In general, in order to reduce access time of an optical disk apparatus, it is important to reduce the size and weight of optical heads. In conventional systems, a track signal, a focus signal and a rf (high frequency) signal are detected by individual optical systems which require a plurality of optical parts with a corresponding complexity of structure. The complicated structure both increases the weight of the optical head and the access time. Attempts have been made at reducing the size and weight of optical pick-ups by utilizing high-density gratings; however, with high-density gratings, the angle of diffracted light tends to deviate due to fluctuations in the wavelength of laser light emanating from the semiconductor laser. In addition, it is necessary to space two photosensor elements, one for detecting a focusing signal and the other for detecting a track signal, apart from one another by a large distance, which leads to difficulty in assembly and adjustment, and which increases the size of the device.
An approach to this problem is to utilize an optical head which employs a dual diffraction grating for separating light reflected from the optical disk to perform the light signal detecting function. Exemplary of this approach is the disclosure of U.S. Pat. No. 5,029,154 to Sumi et al., in which a quartz substrate has diffraction gratings etched on opposite sides thereof. Sumi et al. is in contrast to approaches such as that of U.S. Pat. No. 4,945,525, in which two separate diffraction gratings in spaced relation to one another are used to separate a beam of coherent light into first and second components, such as TE and TM components, for use in generating tracking error, focusing error and information signals.

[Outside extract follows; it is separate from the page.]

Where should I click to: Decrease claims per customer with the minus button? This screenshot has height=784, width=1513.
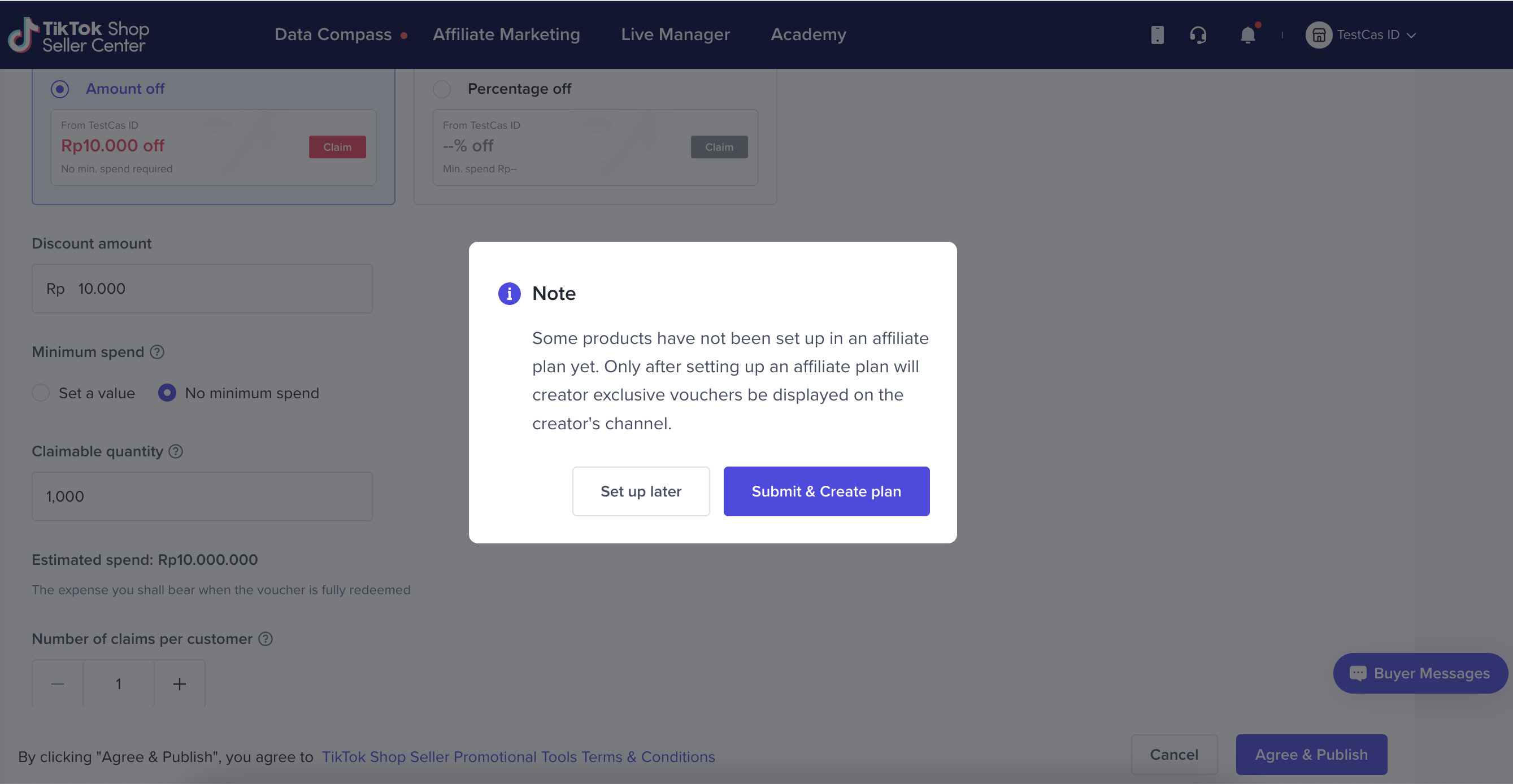[x=58, y=683]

While U.S. Pat. No. 5,029,154 discloses the concept of a dual-diffraction grating, the light beams are separated by utilizing gratings of different pitch or different geometrical configuration. Moreover, in Sumi et al., the gratings are on opposite sides of a single substrate. Once one side of a substrate has been etched to provide a first grating, it is extremely difficult to protect the first grating while fabricating the second grating. Moreover, with the approach of Sumi et al., it is necessary to insert a focusing lens between the double grating and the beam reflected from the optical disk, which introduces astigmatism in the optical beam which results in cross-talk between the focusing and tracking signals.
In view of the Sumi et al. structure, and the difficulties associated therewith, there is a need for improvement in and alternative approaches to the dual diffraction grating concept.